Whenever a line contains the string "folder", copy it out of the entries.

*** DATA SUPPLIED

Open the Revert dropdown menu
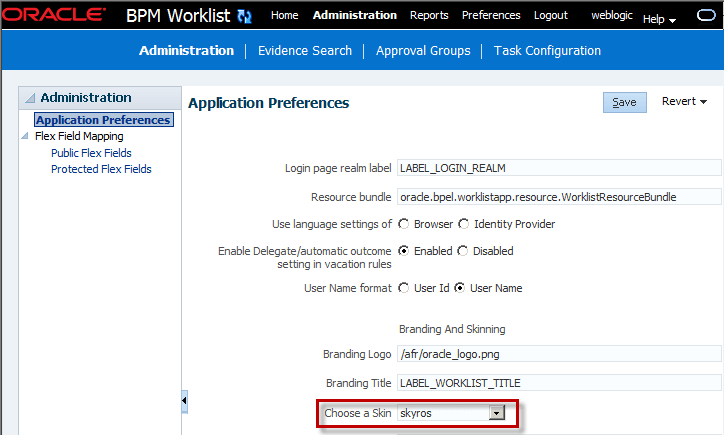 pyautogui.click(x=684, y=102)
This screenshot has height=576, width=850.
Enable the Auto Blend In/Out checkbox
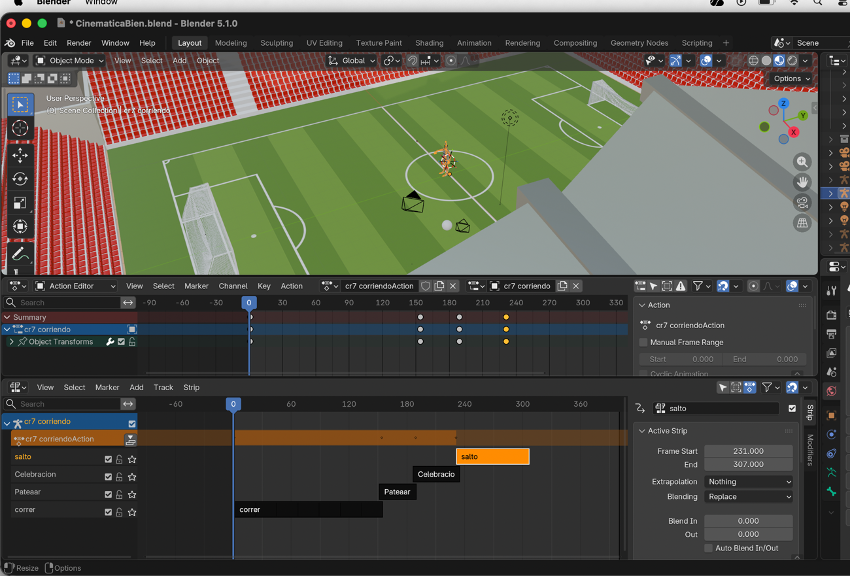point(709,548)
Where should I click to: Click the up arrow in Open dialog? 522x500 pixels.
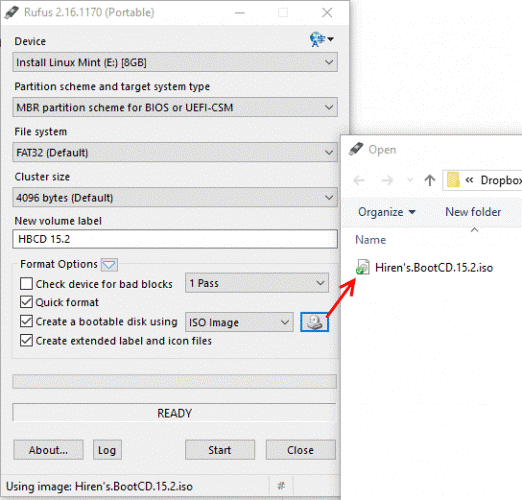430,180
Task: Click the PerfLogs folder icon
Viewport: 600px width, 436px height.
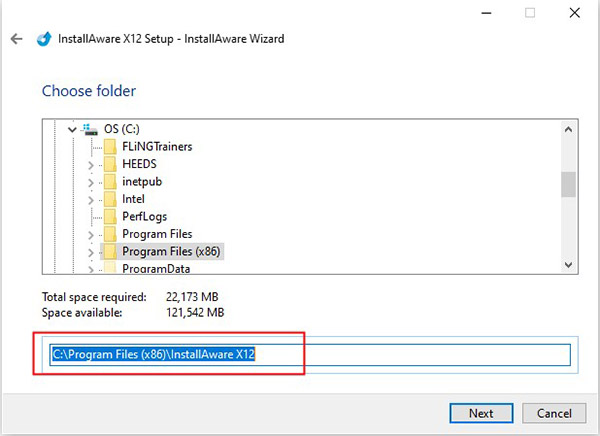Action: [110, 217]
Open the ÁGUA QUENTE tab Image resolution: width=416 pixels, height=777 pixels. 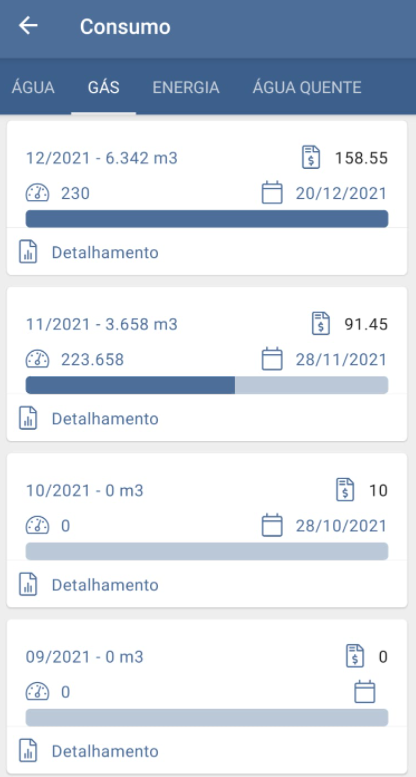(x=307, y=87)

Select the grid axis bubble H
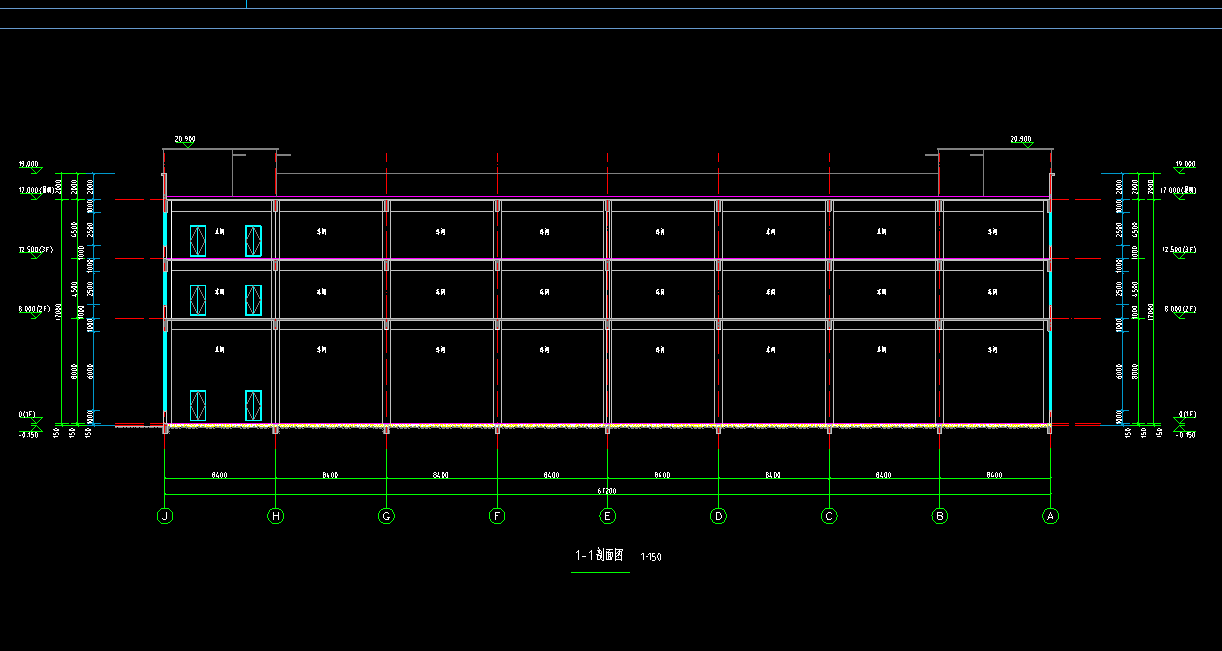click(x=275, y=516)
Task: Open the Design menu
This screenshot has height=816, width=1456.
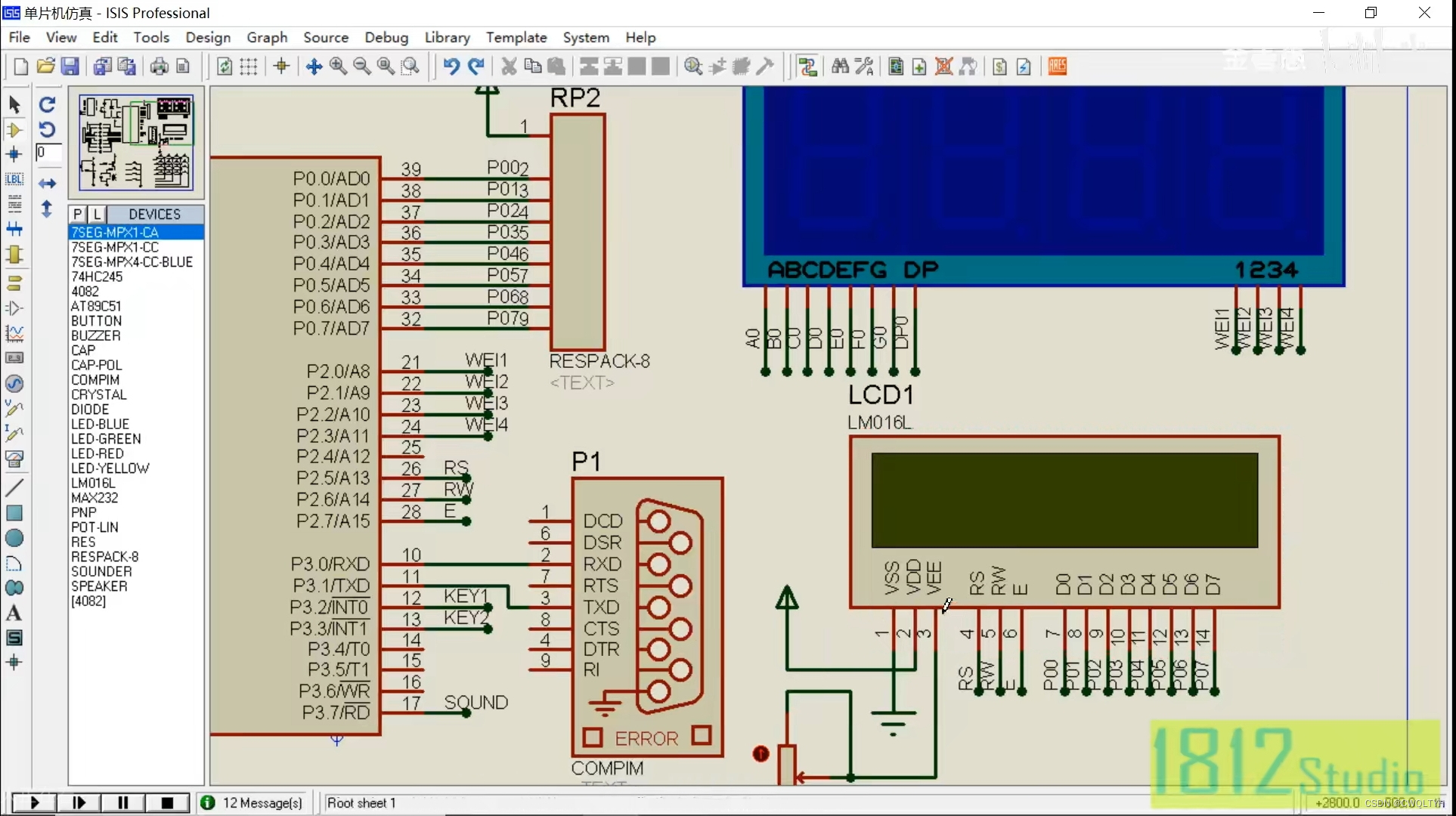Action: (207, 37)
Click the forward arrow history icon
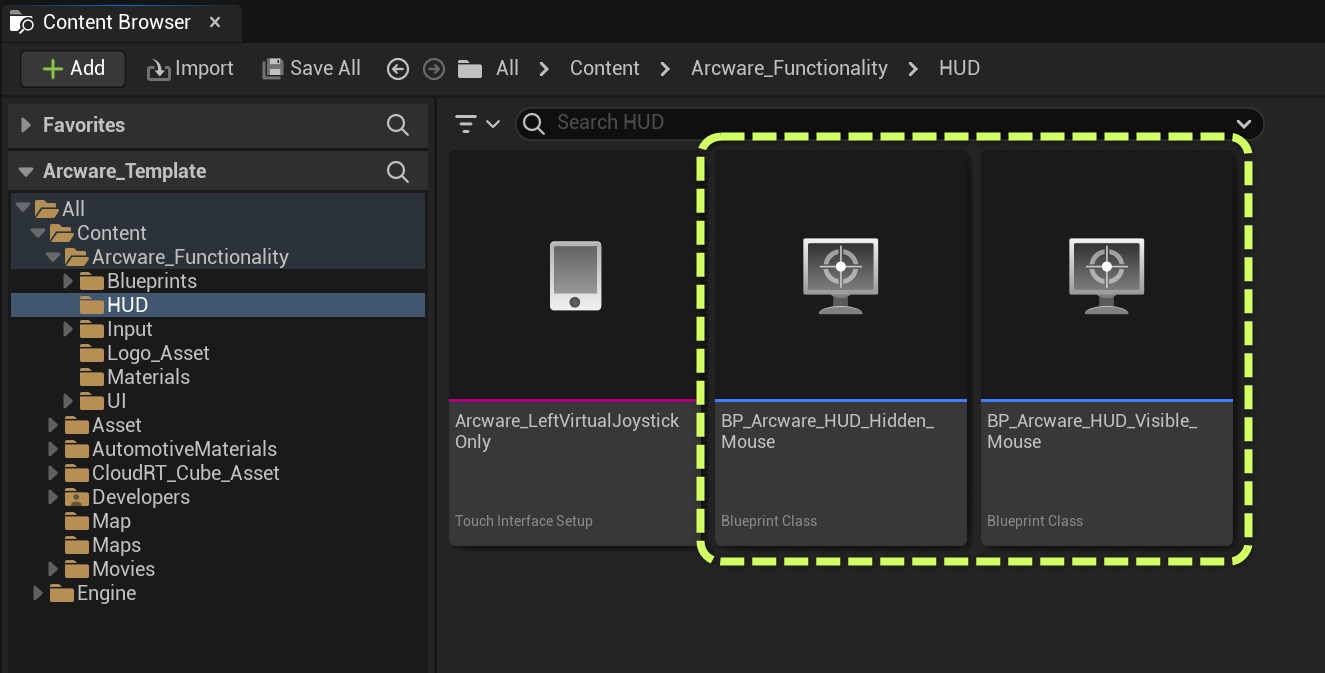 pos(434,69)
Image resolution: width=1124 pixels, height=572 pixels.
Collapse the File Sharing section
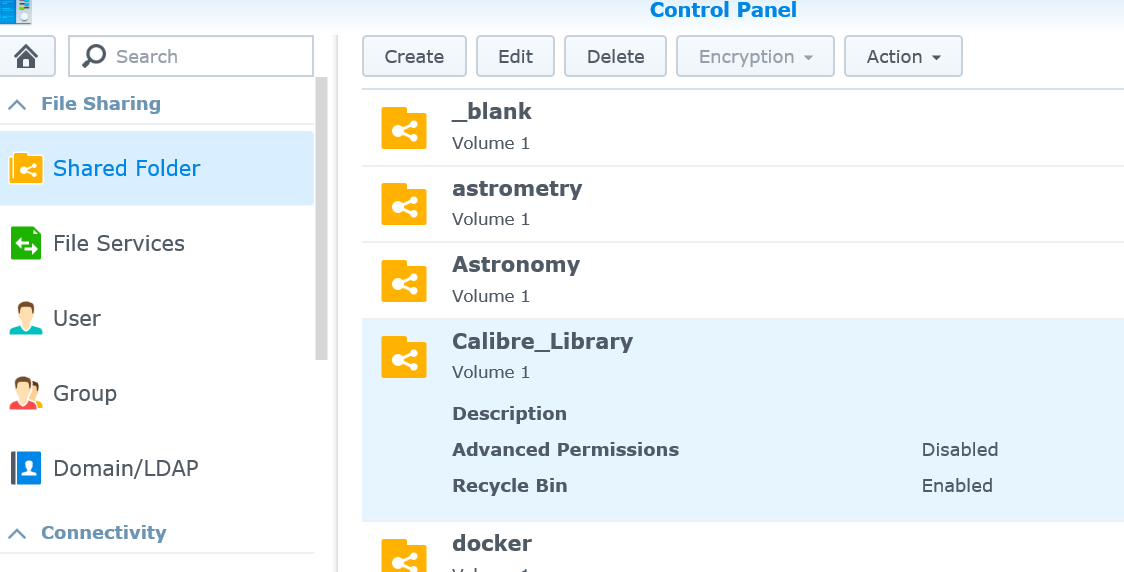pyautogui.click(x=18, y=104)
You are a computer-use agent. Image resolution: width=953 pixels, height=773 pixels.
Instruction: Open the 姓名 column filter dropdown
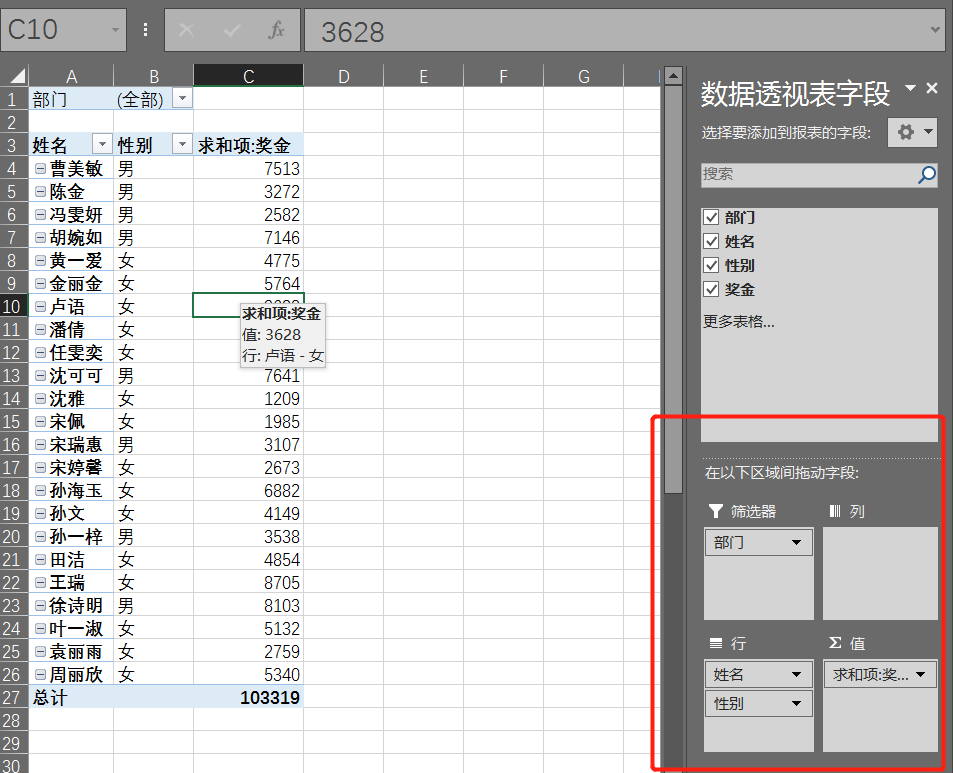click(x=100, y=145)
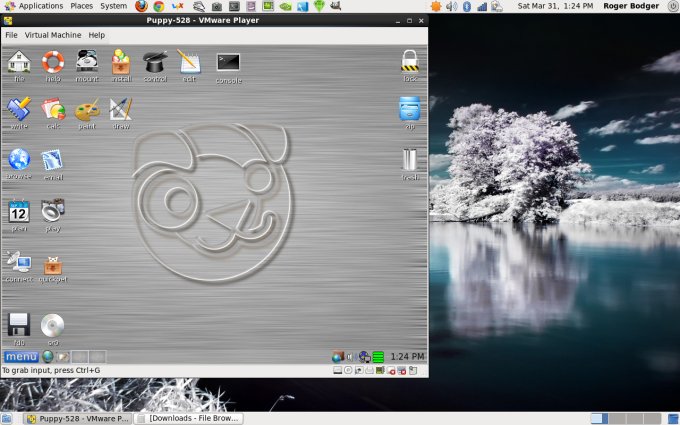This screenshot has width=680, height=425.
Task: Open the Virtual Machine menu
Action: [53, 35]
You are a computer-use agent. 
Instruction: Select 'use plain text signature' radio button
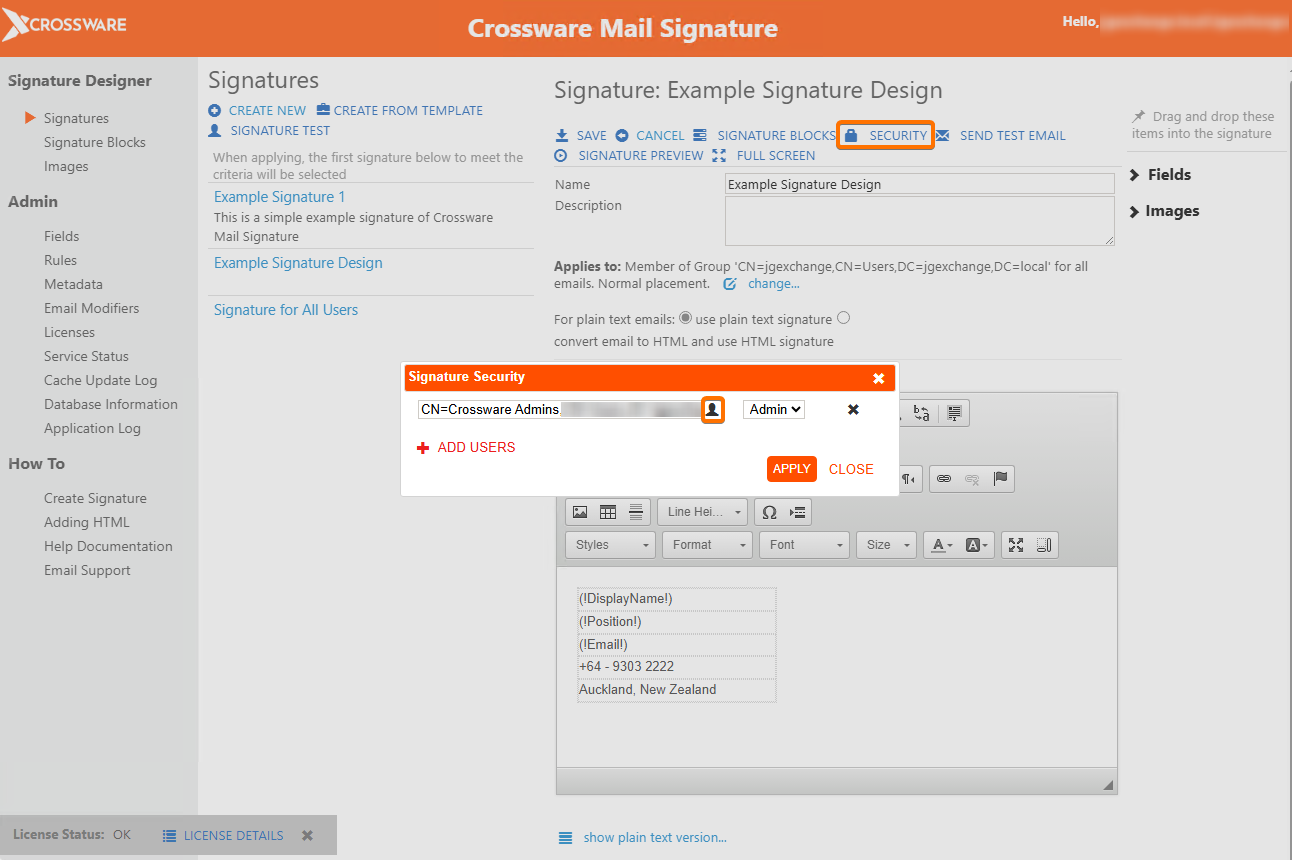tap(685, 318)
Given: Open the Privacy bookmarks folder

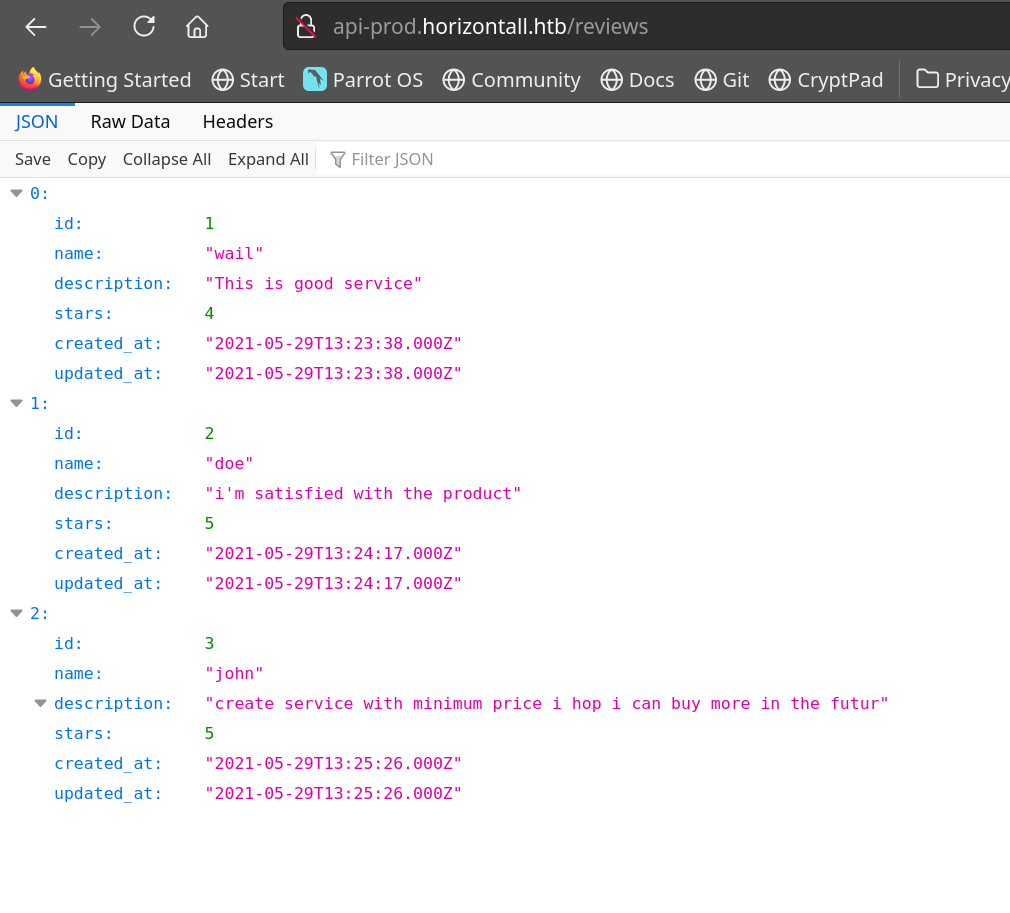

******

• RESPONSE TO THIS TASK:
Task: Click the PerfLogs folder icon
Given: Open the Privacy bookmarks folder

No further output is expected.